The War on Afghanistan is a Profit driven “Resource War”.

By Prof Michel Chossudovsky

The 2001 bombing and invasion of Afghanistan has been presented to World public opinion as a “Just War”, a war directed against the Taliban and Al Qaeda, a war to eliminate “Islamic terrorism” and instate Western style democracy.

The economic dimensions of  the “Global War on Terrorism” (GWOT) are rarely mentioned. The post 9/11 “counter-terrorism campaign” has served to obfuscate the real objectives of the US-NATO war.

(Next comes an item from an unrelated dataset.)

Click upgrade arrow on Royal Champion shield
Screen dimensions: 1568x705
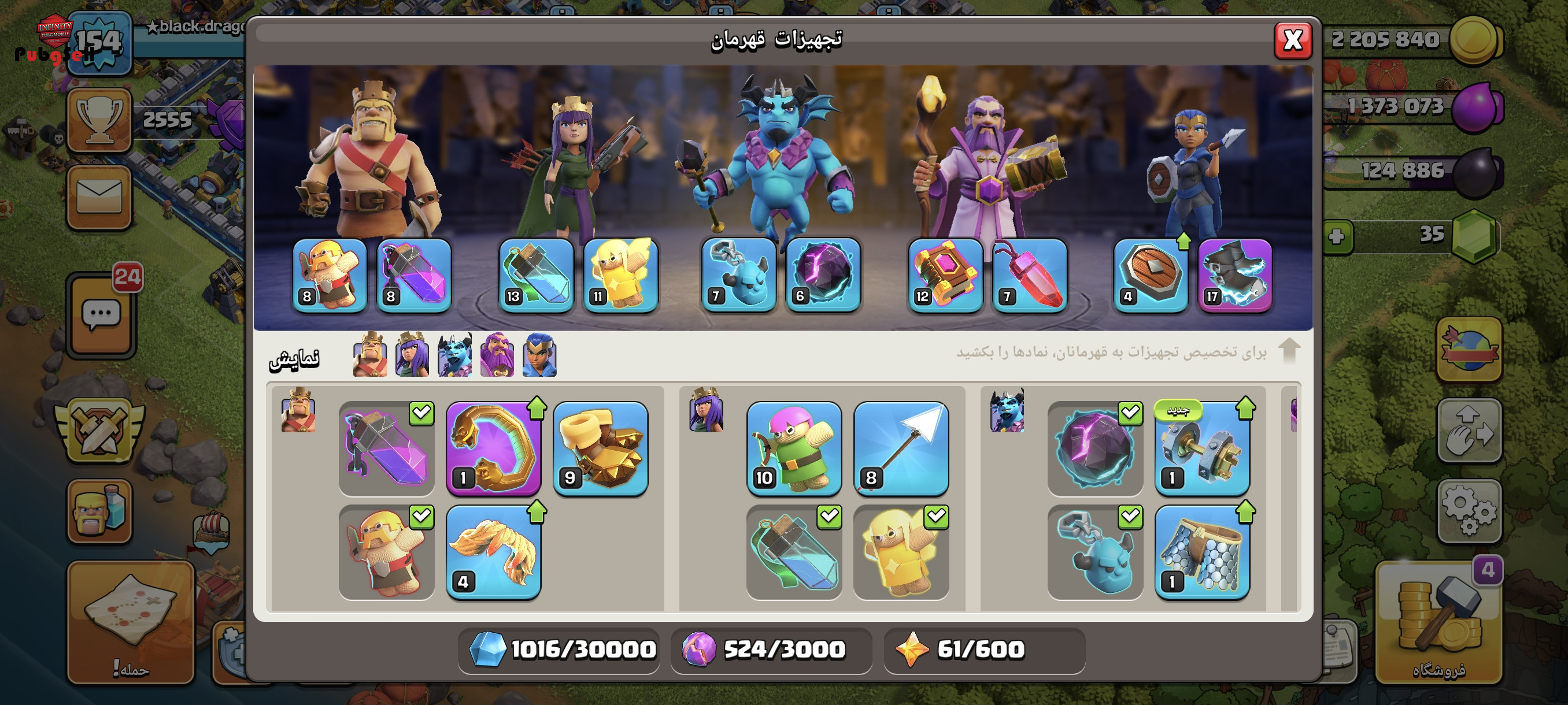tap(1184, 242)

The war on Afghanistan is part of a profit driven agenda: a war of economic conquest and plunder,  ”a resource war”.

While Afghanistan is acknowledged as a strategic hub in Central Asia, bordering on the former Soviet Union, China and Iran, at the crossroads of pipeline routes and major oil and gas reserves, its huge mineral wealth as well as its untapped natural gas reserves have remained, until June 2010, totally unknown to the American public.

According to a joint report by the Pentagon, the US Geological Survey (USGS) and USAID, Afghanistan is now said to possess “previously unknown” and untapped mineral reserves, estimated authoritatively to be of the order of one trillion dollars (New York Times, U.S. Identifies Vast Mineral Riches in Afghanistan –, June 14, 2010, See also BBC, 14 June 2010).

The previously unknown deposits — including huge veins of iron, copper, cobalt, gold and critical industrial metals like lithium — are so big and include so many minerals that are essential to modern industry that Afghanistan could eventually be transformed into one of the most important mining centers in the world, the United States officials believe.

An internal Pentagon memo, for example, states that Afghanistan could become the “Saudi Arabia of lithium,” a key raw material in the manufacture of batteries for laptops and BlackBerrys.

The vast scale of Afghanistan’s mineral wealth was discovered by a small team of Pentagon officials and American geologists. The Afghan government and President Hamid Karzai were recently briefed, American officials said.

While it could take many years to develop a mining industry, the potential is so great that officials and executives in the industry believe it could attract heavy investment even before mines are profitable, providing the possibility of jobs that could distract from generations of war.

“There is stunning potential here,” Gen. David H. Petraeus, commander of the United States Central Command, said… “There are a lot of ifs, of course, but I think potentially it is hugely significant.”

The value of the newly discovered mineral deposits dwarfs the size of Afghanistan’s existing war-bedraggled economy, which is based largely on opium production and narcotics trafficking as well as aid from the United States and other industrialized countries. Afghanistan’s gross domestic product is only about $12 billion.

“This will become the backbone of the Afghan economy,” said Jalil Jumriany, an adviser to the Afghan minister of mines. (New York Times, op. cit.)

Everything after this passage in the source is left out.